We’re having a Public Inquiry here at the moment into the
ethics of the press. Headed by Lord Justice Leveson, it was set up in a
panic by Prime Minister David Cameron last year in the wake of the News
International phone hacking scandal. Panic, I say, because it was a way
of distancing himself from people with whom he was altogether too cosy.
Oh, how we love Public Inquiries in this country. It’s
a way of ensuring that resources are well spent, not on the trivialities of
life like decent public services but on truly important things like legal
fees. So far Leveson has soaked up £5.6million, that’s about
$8.9million. Just think of all the golf club bashes that will cover.
Some people think it might have been possible to
short-circuit this legal circus. After all, the various crimes of the
less savoury hacks are all covered by existing law: phone hacking is illegal;
prejudicing issues to be tested in the courts is illegal; publishing unfounded
accusations against the innocent is covered by the law of libel. Forget
all that nonsense; let Leveson dance.
The issue itself is unsavoury enough. No grand principle
of freedom was being defended. The hacking hacks at News International
were not looking into issues of great public interest. There was no
Woodward and Bernstein fearlessly exposing political corruption. No;
there was a lot of slimy slugs breaking into the private conversations of
celebrities and crime victims, a practice that gives muckraking an altogether
new meaning. The law would have done well to follow its natural course.

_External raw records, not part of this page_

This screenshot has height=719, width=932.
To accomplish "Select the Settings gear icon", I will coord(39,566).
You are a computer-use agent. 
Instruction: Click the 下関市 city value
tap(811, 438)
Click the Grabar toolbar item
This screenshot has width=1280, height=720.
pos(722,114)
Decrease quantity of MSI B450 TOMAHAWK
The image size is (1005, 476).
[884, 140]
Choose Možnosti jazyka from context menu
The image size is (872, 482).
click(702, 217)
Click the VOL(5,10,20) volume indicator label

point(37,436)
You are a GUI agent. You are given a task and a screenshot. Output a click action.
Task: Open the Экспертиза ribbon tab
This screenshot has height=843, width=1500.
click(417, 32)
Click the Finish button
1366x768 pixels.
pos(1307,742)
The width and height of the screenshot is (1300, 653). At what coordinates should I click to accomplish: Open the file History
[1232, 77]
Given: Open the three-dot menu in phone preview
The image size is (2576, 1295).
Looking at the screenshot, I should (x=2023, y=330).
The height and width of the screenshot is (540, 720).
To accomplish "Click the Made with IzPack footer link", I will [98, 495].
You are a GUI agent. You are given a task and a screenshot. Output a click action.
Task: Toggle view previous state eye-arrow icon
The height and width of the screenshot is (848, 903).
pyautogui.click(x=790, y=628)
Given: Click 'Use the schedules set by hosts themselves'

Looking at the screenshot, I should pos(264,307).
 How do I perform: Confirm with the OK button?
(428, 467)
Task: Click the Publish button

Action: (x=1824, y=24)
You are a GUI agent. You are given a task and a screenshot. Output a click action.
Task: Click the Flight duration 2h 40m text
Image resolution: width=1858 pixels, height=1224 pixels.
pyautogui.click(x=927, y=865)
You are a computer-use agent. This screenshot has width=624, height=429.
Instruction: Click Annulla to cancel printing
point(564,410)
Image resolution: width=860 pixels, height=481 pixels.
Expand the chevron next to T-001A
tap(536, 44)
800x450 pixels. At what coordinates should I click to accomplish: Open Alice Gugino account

Instead we have the Leveson sledgehammer bashing a few nuts; instead we are likely to get new
regulators challenging the freedom of the press. We may very well be
about to see a process of even more intimidation by those powerful enough to
have genuine matters of public interest hidden from the public. In the
baleful atmosphere created by Leveson it’s already happening. I note that
one journalist even received a complaint from a foreign despot, the King of
Bahrain, irritated by her coverage of the death of forty of his benighted
subjects in anti-government protests.
I have no interest at all in knowing that a seedy and sordid
little man like Max Mosley, one of the driving forces behind the move to gag
the press, likes to have his bare backside spanked by prostitutes dressed as
Nazis. But I do have an interest in defending free expression; so surely
do all of us who blog and tweet, all of us journalists in a sense, all
threatened by regulation and intimidation.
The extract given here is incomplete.